Petition of Thomas Jernegan and Other Chappaquiddick Indians to the Massachusetts Senate and House of Representatives

To the Honorable the Senate and the Honorable the House of Representatives in General Court Assembled

Humbly shews that we, the undersigned proprietors of lands situate on the Island of Chappaquiddick in the County of Dukes County, feeling ourselves highly aggrieved at the evil conduct of the Indians and Coloured People of said Island, for many years past by their invading our said lands, pulling down and destroying the fence and cutting, carrying away, and converting to their own use the wood standing and growing thereon without our liberty, and in open defiance of the laws of this Commonwealth.  We have thought it advisable to represent to Your Honors our grievances aforesaid, requesting your attention to the same, praying that you provide some way or means to suppress and put a stop to a practice so pernicious and injurious to our interest and the peace of the White inhabitants of said Island, that unless the said practice be suppressed the wood still standing and growing on our lands aforesaid will be so reduced and destroyed as to render them scarcely worth our possessing, that every endeavor by all reasonable means on our part to put a stop to said practice has proved ineffectual, that they the said Indians and Coloured People have, from time to time, cut down, laid waste and destroyed large quantities of wood belonging to us the undersigned.  Your complainants are ready to produce the most satisfactory proof before any court to try the same that the said aggressors not only during the last winter persisted in said practice but still persist in it, that we, your complainants, esteem the said practice to be a subject of sufficient magnitude to make at our incumbent duty to lay the same before Your Honors and to urge the necessity of due notice being taken thereof, that an entire stop may be put to a course of conduct calculated to impoverish your complainants and disturb the peace of the White community of said Island, that we, knowing the inability of the aggressors aforesaid, by means of their idleness’ and poverty, to pay any expense which might accrue to them from a suit or suits being brought for trespass now stands is no terrour to them for to put them to jail the complainant is put to cost and the debtor may swear out and commits the same act.  It appears to us that there ought to be some special law or mode of punishment enacted so that, if possible, a stop may be put to so gross an evil.

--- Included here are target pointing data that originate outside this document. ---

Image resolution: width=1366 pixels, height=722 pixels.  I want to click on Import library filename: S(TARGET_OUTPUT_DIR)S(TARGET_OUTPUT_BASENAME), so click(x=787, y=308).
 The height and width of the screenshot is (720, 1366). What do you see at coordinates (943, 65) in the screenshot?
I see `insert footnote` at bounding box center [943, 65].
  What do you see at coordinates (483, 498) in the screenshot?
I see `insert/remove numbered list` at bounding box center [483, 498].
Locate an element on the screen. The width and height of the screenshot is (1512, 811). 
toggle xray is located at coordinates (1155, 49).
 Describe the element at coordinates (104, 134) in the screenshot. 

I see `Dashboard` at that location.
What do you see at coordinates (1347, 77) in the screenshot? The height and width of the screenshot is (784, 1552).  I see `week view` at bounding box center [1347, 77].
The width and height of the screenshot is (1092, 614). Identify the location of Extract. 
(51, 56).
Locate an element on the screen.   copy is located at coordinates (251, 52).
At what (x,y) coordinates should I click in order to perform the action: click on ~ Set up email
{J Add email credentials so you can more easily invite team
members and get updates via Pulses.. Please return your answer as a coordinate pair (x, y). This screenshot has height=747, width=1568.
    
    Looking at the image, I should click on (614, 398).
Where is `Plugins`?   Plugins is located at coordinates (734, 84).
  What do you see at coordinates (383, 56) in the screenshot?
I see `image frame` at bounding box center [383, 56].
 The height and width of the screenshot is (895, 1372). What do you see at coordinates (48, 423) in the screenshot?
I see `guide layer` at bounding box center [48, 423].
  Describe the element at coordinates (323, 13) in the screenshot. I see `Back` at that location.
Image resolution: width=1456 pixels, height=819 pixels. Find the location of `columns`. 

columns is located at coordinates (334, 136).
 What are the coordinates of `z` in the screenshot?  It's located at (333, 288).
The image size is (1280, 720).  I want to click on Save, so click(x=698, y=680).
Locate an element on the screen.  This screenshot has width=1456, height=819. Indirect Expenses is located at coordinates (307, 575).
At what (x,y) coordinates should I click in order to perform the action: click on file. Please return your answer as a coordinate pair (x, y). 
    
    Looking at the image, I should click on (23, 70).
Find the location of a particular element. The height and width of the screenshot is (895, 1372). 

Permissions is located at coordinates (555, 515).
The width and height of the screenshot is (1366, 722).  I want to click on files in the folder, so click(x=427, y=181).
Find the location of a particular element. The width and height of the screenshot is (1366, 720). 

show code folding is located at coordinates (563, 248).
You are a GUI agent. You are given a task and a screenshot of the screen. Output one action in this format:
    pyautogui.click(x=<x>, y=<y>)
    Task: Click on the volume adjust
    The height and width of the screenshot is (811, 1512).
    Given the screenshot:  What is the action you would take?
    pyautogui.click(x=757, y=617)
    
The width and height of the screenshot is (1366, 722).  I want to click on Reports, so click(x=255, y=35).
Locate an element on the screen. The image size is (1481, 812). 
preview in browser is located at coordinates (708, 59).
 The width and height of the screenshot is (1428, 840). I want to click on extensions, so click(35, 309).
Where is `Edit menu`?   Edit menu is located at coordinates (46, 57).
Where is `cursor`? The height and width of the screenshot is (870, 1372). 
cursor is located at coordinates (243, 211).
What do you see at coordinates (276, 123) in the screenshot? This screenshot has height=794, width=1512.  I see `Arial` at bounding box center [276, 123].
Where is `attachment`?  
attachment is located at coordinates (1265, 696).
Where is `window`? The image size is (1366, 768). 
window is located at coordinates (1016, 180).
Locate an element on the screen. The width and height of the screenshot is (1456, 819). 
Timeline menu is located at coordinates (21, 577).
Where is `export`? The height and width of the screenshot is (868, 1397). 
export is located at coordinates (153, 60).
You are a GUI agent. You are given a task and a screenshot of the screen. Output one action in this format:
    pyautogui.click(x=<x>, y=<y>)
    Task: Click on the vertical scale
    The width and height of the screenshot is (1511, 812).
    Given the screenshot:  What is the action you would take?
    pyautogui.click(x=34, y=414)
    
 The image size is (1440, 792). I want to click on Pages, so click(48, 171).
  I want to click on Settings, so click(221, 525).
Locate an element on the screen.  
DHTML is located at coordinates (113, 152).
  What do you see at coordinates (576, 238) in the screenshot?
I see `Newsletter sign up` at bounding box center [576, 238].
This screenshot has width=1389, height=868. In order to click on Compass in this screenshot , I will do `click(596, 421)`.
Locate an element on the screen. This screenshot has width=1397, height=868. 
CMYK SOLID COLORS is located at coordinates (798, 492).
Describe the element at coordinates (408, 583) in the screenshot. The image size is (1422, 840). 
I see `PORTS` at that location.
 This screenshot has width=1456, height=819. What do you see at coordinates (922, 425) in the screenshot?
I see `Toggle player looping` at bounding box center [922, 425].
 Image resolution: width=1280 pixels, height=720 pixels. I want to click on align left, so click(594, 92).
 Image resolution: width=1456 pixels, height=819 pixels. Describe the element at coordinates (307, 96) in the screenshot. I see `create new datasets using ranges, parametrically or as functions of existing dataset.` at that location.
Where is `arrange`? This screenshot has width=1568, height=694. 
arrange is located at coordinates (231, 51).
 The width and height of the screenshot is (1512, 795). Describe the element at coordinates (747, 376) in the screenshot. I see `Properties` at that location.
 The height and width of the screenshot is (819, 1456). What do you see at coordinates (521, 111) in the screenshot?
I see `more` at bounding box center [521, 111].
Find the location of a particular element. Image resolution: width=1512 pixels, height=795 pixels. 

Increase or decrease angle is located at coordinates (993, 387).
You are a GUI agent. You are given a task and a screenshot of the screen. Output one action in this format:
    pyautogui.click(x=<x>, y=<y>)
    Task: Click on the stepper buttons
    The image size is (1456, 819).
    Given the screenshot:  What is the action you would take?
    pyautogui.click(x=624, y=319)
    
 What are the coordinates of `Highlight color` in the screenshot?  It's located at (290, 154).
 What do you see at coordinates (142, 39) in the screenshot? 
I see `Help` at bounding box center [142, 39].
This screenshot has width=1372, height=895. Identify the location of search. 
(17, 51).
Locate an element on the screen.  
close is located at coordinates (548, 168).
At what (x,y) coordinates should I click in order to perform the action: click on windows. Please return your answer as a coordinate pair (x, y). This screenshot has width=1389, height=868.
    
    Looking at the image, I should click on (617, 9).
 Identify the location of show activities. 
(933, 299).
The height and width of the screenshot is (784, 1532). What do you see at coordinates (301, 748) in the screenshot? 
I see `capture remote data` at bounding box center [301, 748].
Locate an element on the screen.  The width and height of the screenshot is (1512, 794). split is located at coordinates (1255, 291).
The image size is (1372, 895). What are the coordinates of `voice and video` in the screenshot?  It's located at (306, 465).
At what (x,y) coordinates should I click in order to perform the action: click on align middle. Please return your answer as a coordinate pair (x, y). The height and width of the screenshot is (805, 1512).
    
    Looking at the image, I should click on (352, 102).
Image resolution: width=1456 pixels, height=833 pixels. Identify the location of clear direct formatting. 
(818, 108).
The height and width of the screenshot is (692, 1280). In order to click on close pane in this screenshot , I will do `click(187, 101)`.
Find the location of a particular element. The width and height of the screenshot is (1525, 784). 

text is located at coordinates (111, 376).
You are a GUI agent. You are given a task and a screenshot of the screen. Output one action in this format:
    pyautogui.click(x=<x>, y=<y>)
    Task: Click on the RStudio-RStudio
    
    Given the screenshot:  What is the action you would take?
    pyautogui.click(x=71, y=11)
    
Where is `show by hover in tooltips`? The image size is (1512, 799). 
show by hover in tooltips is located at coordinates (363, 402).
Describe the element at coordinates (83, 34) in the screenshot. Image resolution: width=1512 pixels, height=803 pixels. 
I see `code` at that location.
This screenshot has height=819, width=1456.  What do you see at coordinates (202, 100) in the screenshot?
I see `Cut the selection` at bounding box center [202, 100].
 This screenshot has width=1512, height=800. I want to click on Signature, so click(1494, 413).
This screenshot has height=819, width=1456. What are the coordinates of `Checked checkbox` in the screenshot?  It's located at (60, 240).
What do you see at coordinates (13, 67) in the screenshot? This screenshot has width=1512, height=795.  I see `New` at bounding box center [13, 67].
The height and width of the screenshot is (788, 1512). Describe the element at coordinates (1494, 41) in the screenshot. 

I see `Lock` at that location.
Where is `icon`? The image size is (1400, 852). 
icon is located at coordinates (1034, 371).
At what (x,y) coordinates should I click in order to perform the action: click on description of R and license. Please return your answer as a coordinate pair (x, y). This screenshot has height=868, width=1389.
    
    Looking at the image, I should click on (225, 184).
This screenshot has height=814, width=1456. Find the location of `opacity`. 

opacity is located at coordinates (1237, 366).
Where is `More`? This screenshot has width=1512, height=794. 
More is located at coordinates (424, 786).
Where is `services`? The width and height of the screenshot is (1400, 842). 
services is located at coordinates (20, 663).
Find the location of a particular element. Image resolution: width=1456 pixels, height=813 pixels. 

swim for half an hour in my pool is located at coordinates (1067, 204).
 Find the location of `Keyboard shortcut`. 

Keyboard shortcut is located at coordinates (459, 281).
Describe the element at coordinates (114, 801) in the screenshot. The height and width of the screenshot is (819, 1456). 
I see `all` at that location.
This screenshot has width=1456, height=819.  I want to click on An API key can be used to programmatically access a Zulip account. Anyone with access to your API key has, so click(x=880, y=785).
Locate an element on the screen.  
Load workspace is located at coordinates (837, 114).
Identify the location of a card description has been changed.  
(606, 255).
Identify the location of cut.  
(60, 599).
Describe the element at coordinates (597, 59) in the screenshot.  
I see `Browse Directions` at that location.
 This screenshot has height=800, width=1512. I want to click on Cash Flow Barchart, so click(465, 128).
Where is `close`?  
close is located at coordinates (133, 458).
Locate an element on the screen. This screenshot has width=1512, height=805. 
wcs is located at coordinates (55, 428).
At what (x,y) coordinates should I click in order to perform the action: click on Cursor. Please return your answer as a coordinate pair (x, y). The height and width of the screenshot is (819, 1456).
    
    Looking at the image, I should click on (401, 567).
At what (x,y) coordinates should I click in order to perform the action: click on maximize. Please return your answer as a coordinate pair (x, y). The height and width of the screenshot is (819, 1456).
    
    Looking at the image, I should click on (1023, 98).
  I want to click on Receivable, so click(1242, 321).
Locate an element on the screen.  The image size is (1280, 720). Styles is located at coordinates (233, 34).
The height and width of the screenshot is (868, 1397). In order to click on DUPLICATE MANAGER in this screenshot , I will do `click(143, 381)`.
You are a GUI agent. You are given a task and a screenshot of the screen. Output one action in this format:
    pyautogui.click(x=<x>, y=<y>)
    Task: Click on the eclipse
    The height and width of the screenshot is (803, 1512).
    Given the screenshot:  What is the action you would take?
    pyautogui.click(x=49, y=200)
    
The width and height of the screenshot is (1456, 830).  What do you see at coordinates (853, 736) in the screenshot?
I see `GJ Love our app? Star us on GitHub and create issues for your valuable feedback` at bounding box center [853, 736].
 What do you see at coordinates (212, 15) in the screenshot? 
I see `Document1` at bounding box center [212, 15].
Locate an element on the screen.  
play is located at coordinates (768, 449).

As in duty bound will ever pray,

Edgartown, May 18, 1815

Certification:

We, the subscribers, Guardians of the Indians on the Island of Chappaquiddick, have examined the foregoing petition and representation of Thomas Jernegan and others, concerning the trespasses committed by said Indians and have no doubt of the truths of the facts therein stated and believe the interference of the Legislature is necessary to prevent the evils complained of.  Samuel Smith, Elijah Stewart

Legislative Action:

Petition.  Messrs. Whitman of Pembroke, Howard of Bridgewater, Partridge. of Duxbury.  Referred, June 10, 1815

Docketing:

7883

  • 1. The term "attorney" is meant here as a legal representative or proxy.